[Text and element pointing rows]

<<<<

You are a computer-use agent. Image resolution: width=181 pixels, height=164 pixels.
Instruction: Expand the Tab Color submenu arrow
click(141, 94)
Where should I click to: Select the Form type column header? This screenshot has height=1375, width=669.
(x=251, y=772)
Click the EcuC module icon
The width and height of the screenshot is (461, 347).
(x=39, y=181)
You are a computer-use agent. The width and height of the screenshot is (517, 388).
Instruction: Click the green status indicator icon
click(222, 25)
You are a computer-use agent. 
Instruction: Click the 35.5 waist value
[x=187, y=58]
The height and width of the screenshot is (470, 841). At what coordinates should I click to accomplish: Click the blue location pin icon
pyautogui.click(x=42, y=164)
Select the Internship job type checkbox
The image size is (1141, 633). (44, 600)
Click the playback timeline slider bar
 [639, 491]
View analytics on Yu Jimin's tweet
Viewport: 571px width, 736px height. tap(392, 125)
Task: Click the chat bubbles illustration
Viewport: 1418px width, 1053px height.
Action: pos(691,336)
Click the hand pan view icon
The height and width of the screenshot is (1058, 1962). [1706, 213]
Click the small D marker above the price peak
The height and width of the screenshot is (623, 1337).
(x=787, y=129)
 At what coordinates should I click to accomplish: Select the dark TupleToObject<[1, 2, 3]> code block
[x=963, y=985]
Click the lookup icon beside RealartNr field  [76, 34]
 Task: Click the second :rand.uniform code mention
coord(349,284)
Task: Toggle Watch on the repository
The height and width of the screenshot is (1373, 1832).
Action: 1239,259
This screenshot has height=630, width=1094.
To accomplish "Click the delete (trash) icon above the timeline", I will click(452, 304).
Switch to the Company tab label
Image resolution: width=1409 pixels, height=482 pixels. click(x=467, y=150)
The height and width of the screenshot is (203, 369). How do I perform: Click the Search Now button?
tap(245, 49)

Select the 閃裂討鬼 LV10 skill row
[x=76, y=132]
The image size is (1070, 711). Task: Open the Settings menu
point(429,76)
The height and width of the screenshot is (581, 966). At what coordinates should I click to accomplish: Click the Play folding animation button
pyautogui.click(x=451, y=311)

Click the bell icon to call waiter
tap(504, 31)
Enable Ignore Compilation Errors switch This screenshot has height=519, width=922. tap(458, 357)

>>>>

*Set exercise:* Copy the rows from the start through the line containing "click(141, 94)", both ends included, with the requests as they are. Add 102 to every coordinate in the answers.

*Solved exercise:*
You are a computer-use agent. Image resolution: width=181 pixels, height=164 pixels.
Instruction: Expand the Tab Color submenu arrow
click(243, 196)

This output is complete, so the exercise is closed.